Las Vegas Sun

May 5, 2024

Tougher domestic violence laws championed

Feminist attorney Gloria Allred, a former lawyer for the family of Nicole Brown Simpson, argued during a speech in Las Vegas that tougher laws are needed to protect victims of domestic violence.

Speaking at a Thursday luncheon at the Monte Carlo hotel-casino, Allred said one such example in Nevada is Assembly Bill 170, sponsored by Assemblywoman Genie Ohrenschall, D-Las Vegas.

Allred told more than 200 women at the event sponsored by the women's division of the Jewish Federation of Las Vegas that she intends to return to Nevada to testify for the bill.

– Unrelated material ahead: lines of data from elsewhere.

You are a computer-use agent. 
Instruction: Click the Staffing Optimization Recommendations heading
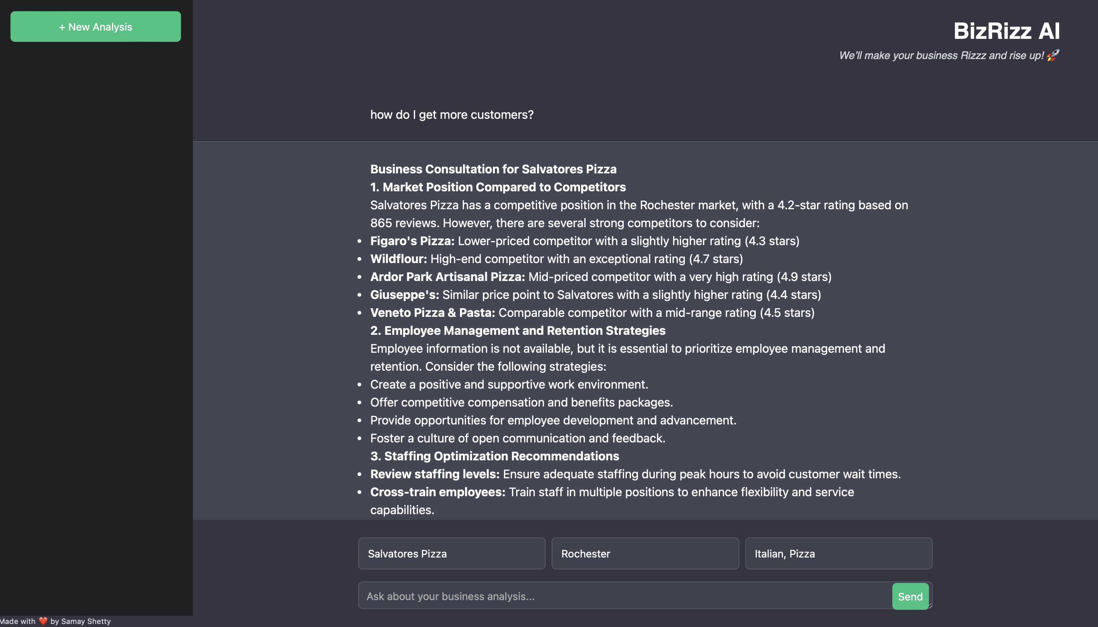(x=494, y=456)
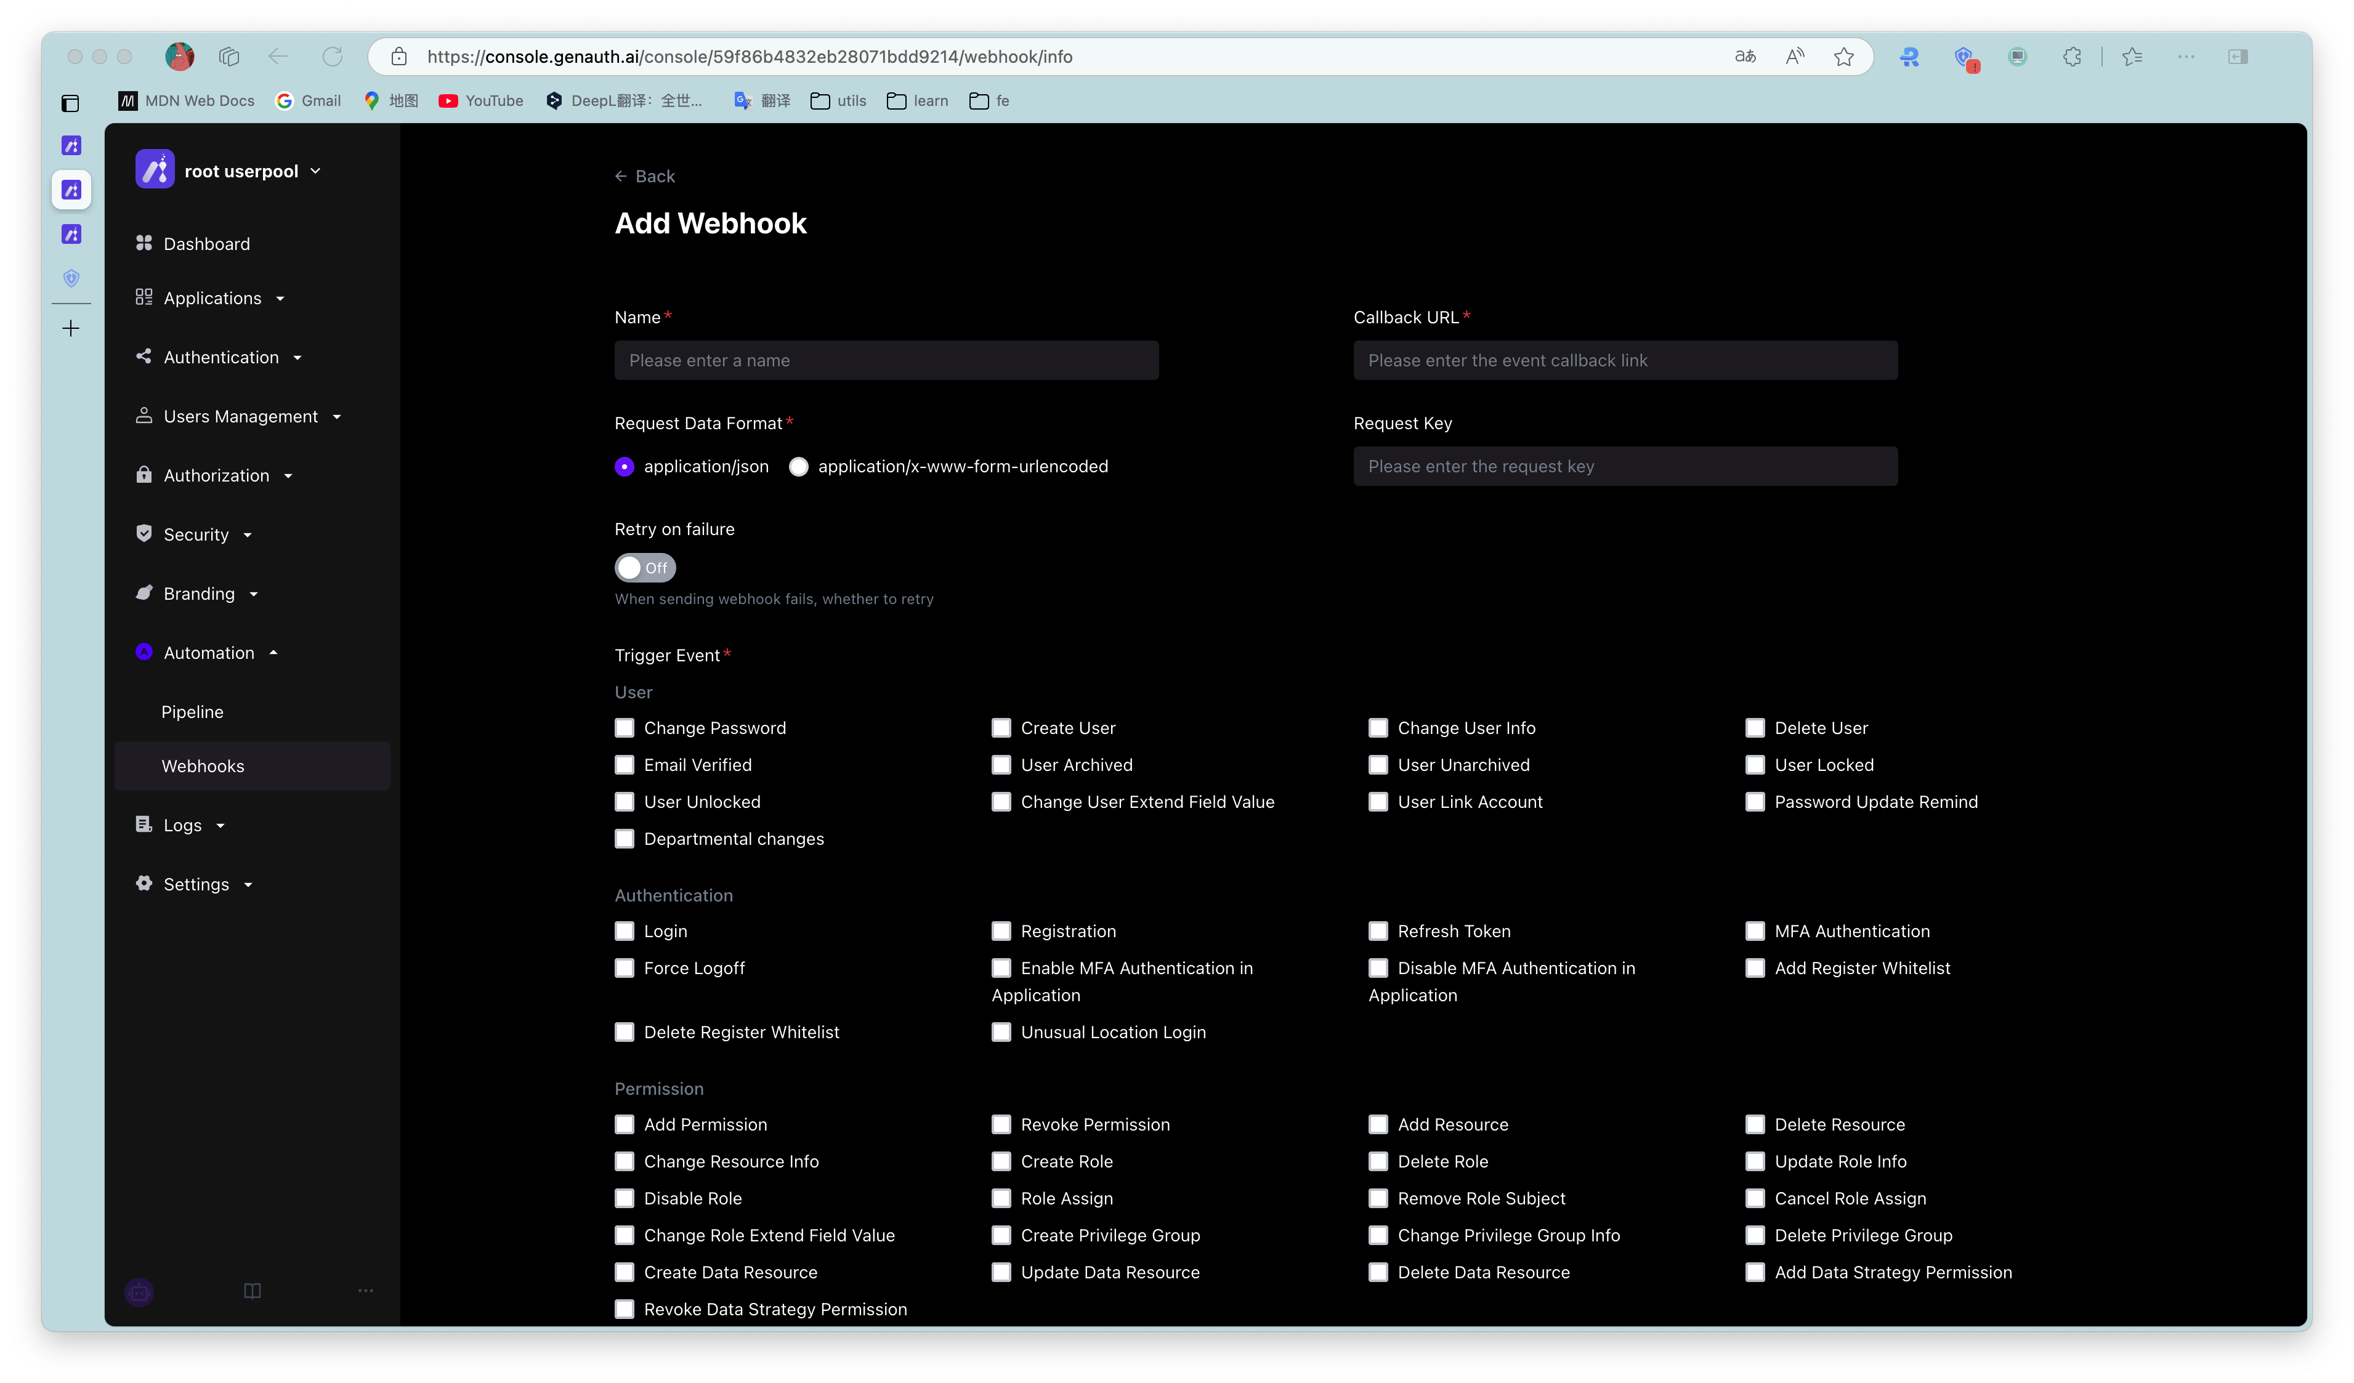Enable the Retry on failure switch
The image size is (2354, 1383).
(645, 568)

The Los Angeles-based attorney, host of a radio talk show, is nationally renowned as a champion of women's rights.

AB170 would require that a person convicted of domestic violence be imprisoned instead of receiving residential confinement unless it can be shown the perpetrator isn't a threat to the victim. Passage in the Assembly is a virtual certainty because all 41 of Ohrenschall's lower chamber colleagues have signed on as co-sponsors.

"You should send letters to legislators to get that passed in Nevada," Allred said.

Allred's support of the legislation was couched in her disgust with the not-guilty verdict for O.J. Simpson in the criminal trial involving the 1994 murders of his ex-wife, Nicole, and her friend, Ronald Goldman. While praising the civil trial verdict that found the former football star liable for the murders, Allred said the criminal court system clearly failed Nicole Simpson.

"Is a pigskin on a football field more important than a wife's skin in her own house?" Allred said. "All that seemed to matter was that the accused was one of the old boys."

Allred said the legal system first failed Nicole Simpson when O.J. Simpson wasn't imprisoned for pleading no contest to battering her in 1989.

"It really exemplifies what's wrong in the system and why it treats women as having very little value and importance," she said.

The lawyer saved her harshest remarks for Los Angeles County District Attorney Gil Garcetti, who she blamed for the prosecution's loss in the criminal case. Allred said Garcetti should have asked for the death penalty, and tried the case in Santa Monica rather than downtown Los Angeles to get jurors more favorable for the prosecution.

She accused Garcetti of making certain decisions on a political basis to reassure his re-election last year. He narrowly won re-election after heavily outspending his opponent.

Allred said Garcetti's decision not to seek the death penalty came after he tried to soothe Los Angeles' black community. She termed it "political pandering and kowtowing at its worst."

"His decision displayed a callous disregard of the value that should be placed on the life of Nicole Simpson," she said. "The system failed Nicole again in death as in life."

However, she said she was happy with the $33.5 million civil verdict handed down against O.J. Simpson last month.

"The message it sends is, 'Mr. Simpson, don't think you can get away with it,'" Allred said. "Everyone now knows the truth of what happened the night of the killings."